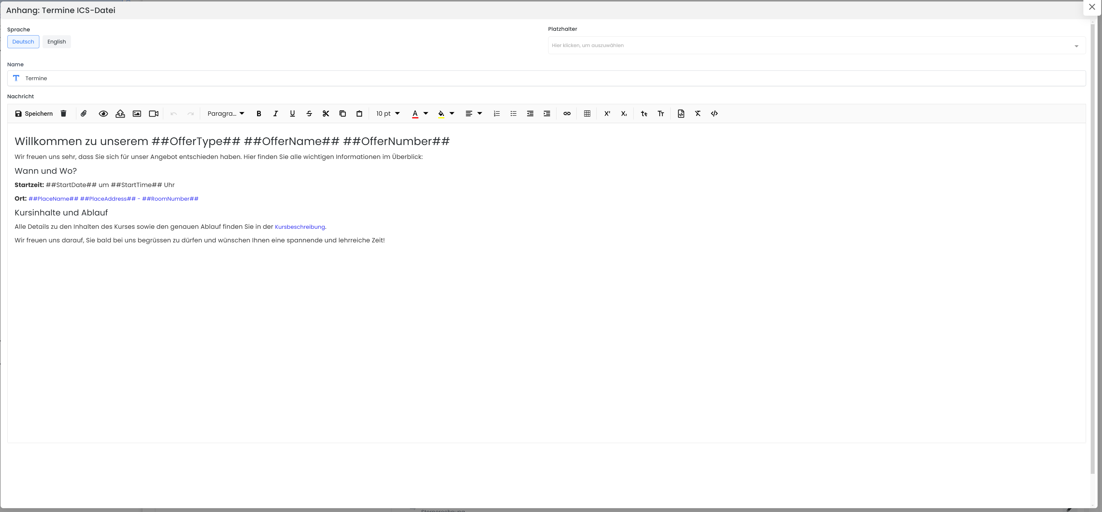Open source code view icon
The width and height of the screenshot is (1102, 512).
point(714,113)
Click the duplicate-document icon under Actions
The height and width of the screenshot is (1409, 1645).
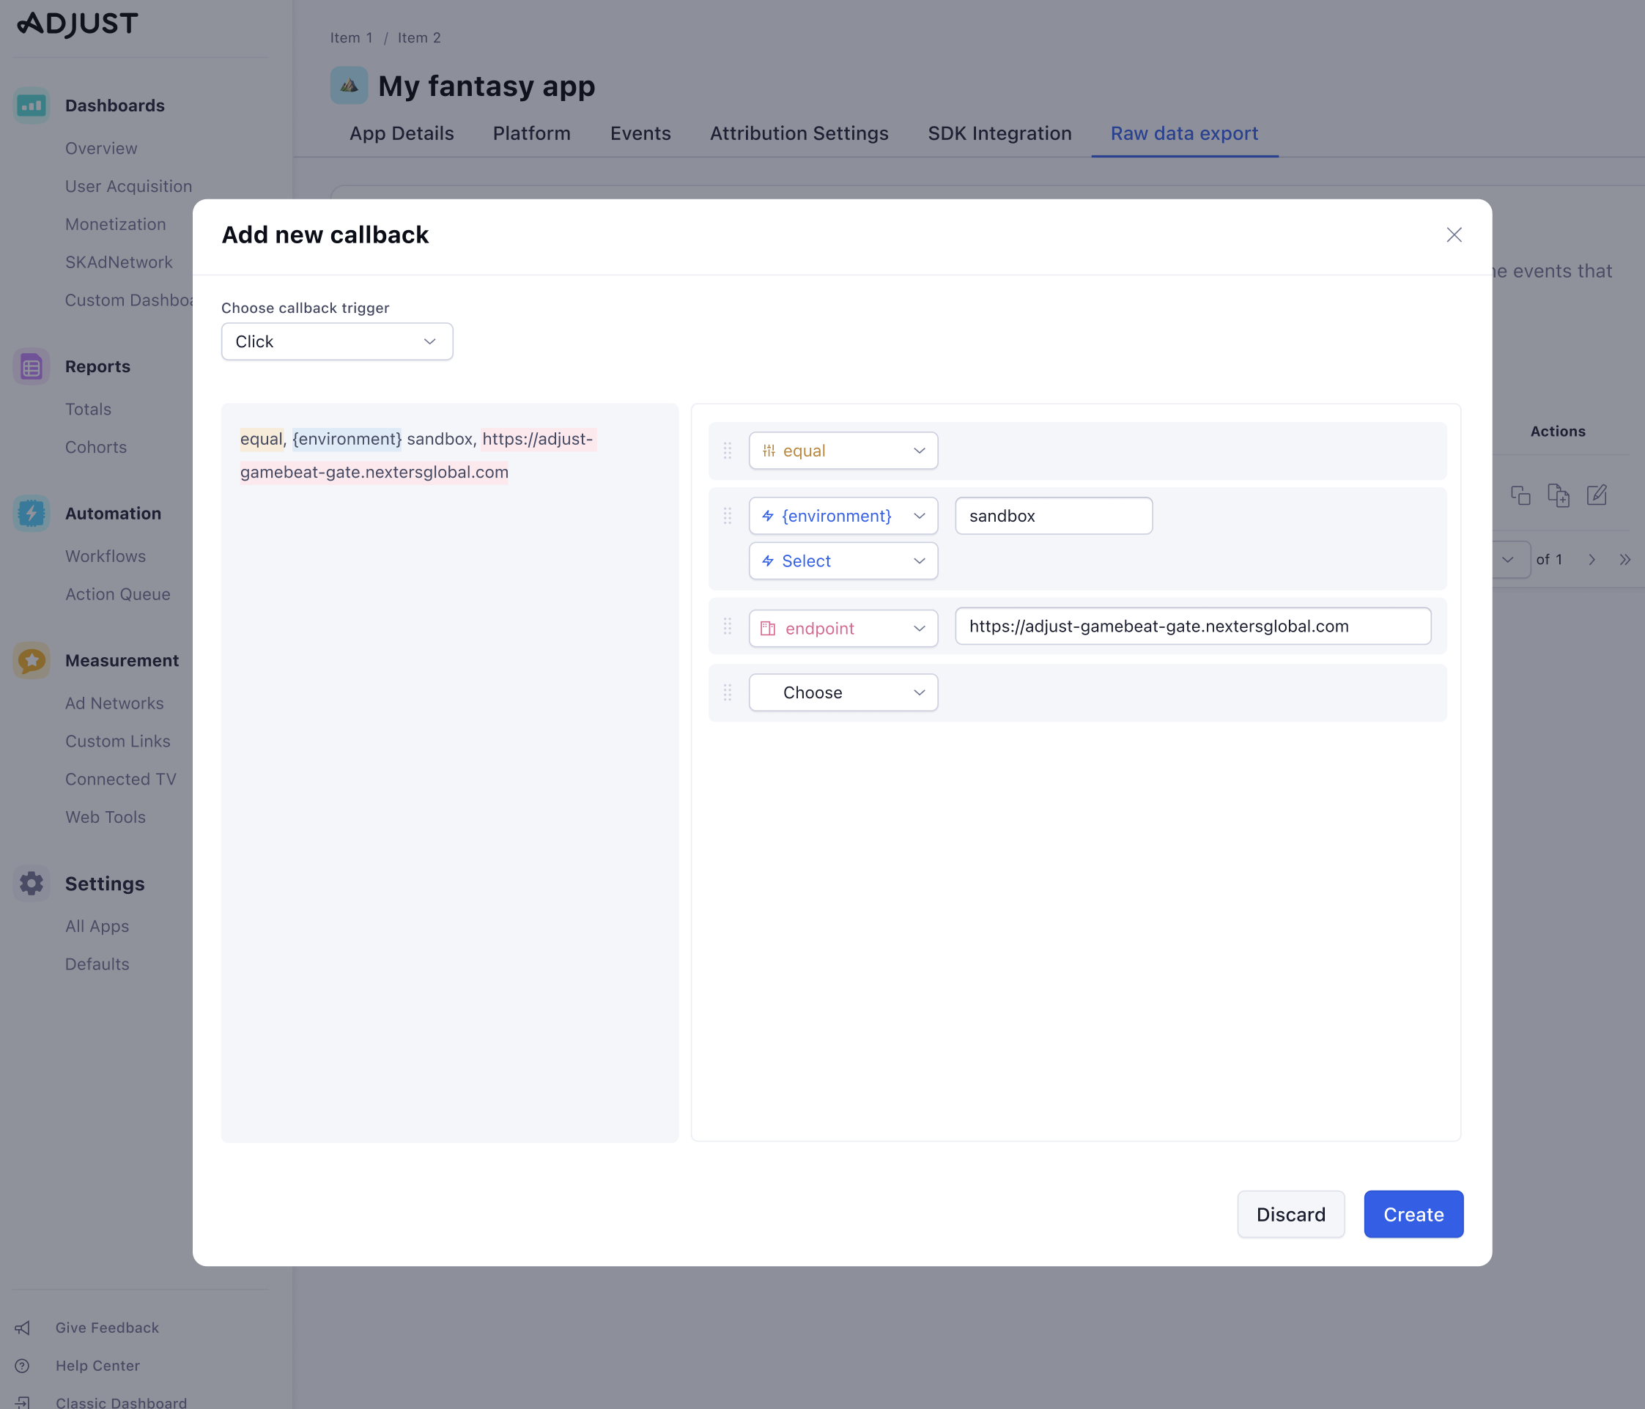click(1559, 495)

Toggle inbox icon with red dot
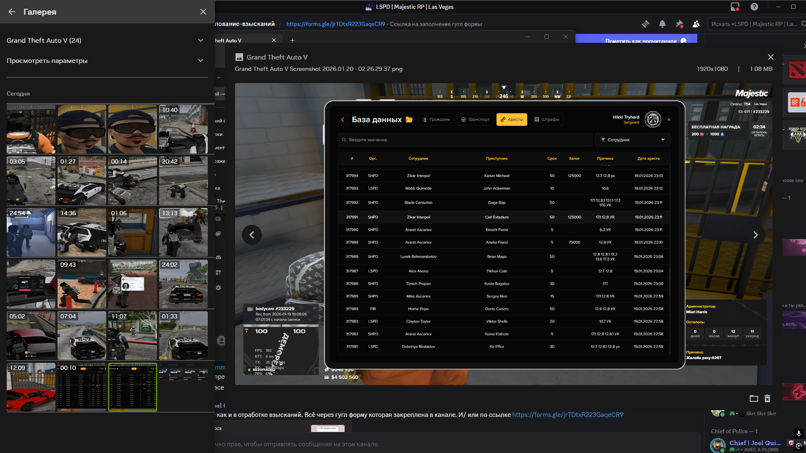pos(735,7)
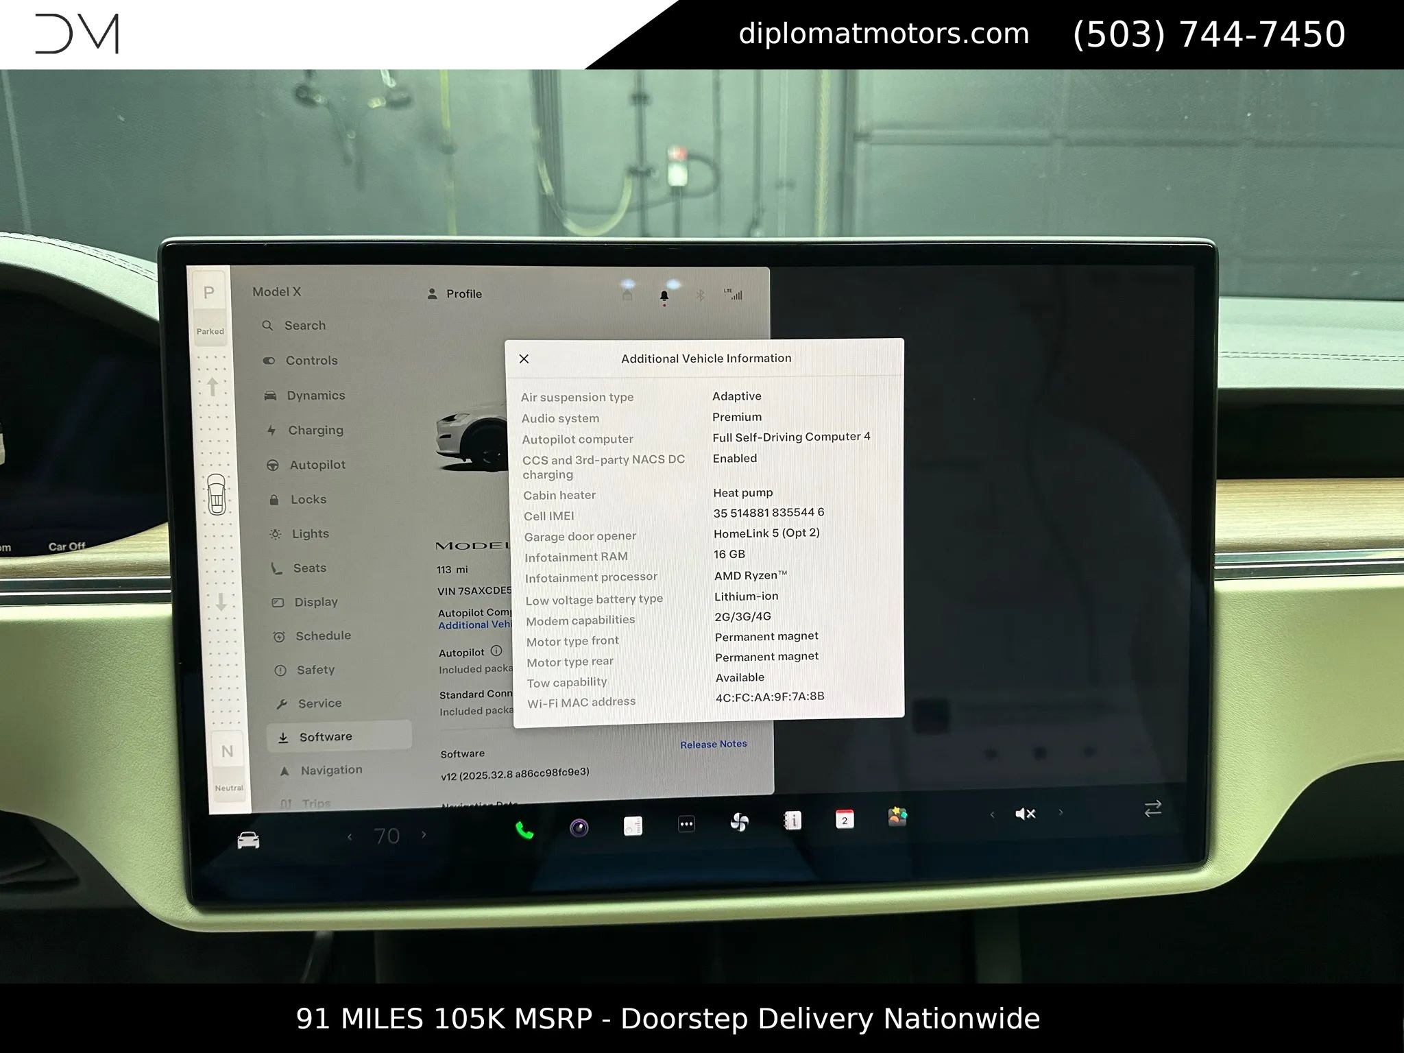Expand the three-dots app launcher in the dock
Screen dimensions: 1404x1053
point(686,824)
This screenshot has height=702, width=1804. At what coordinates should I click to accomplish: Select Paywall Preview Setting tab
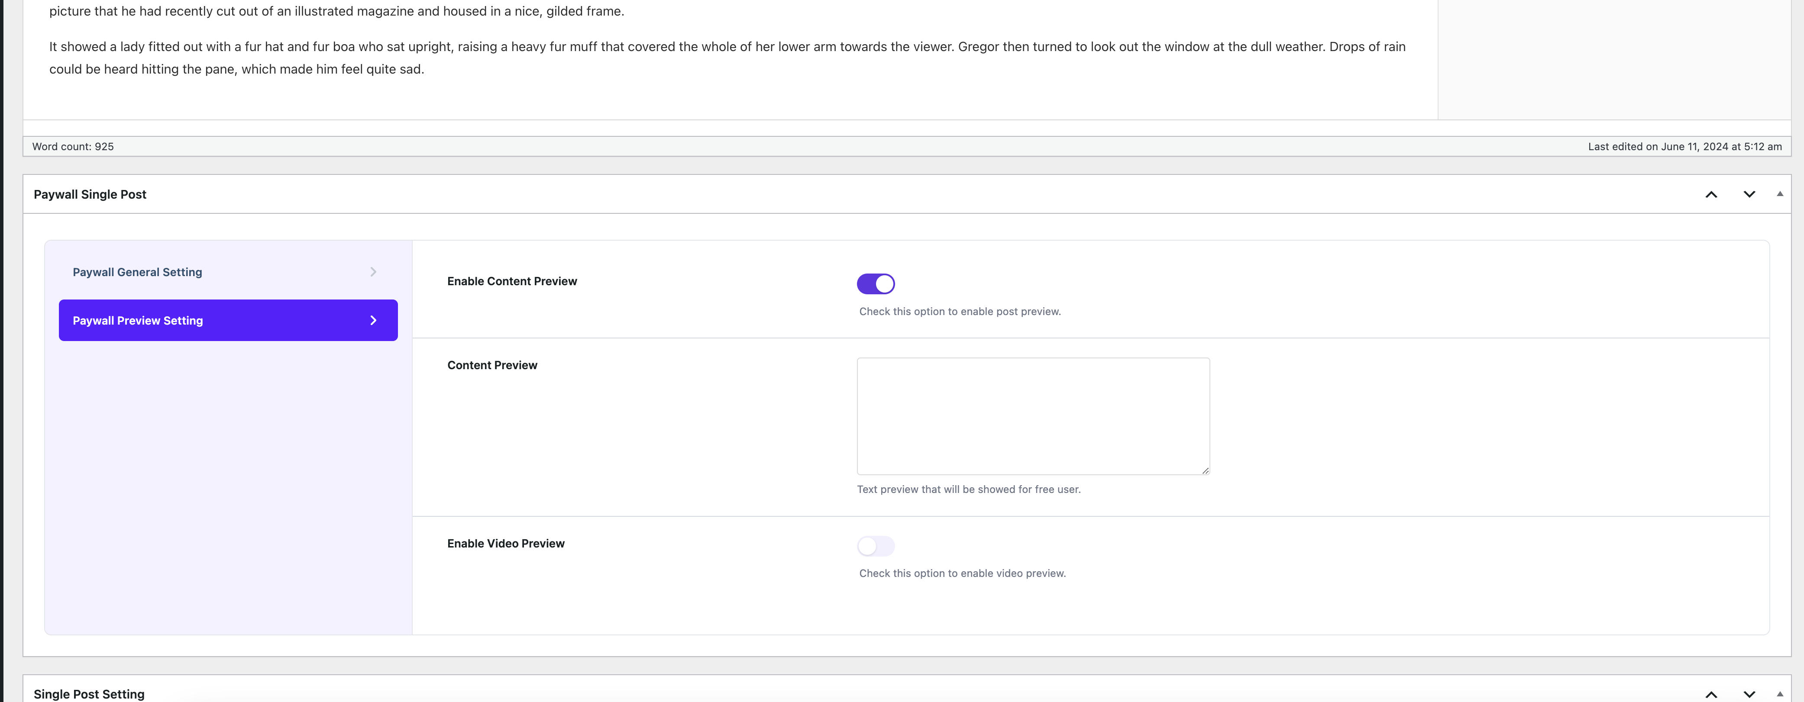click(137, 321)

• **What needs to be done**: Give back exactly, and only, the lines from the one holding "Click the duplicate-document" through the last line of the entries, with every picture omitted.

• **Answer to the problem**:
Click the duplicate-document icon under Actions
The height and width of the screenshot is (1409, 1645).
click(1559, 495)

Toggle inbox icon with red dot
pos(735,7)
Expand the three-dots app launcher in the dock
Screen dimensions: 1404x1053
point(686,824)
This screenshot has height=702, width=1804. At what coordinates should I click to accomplish: Select Paywall Preview Setting tab
click(137, 321)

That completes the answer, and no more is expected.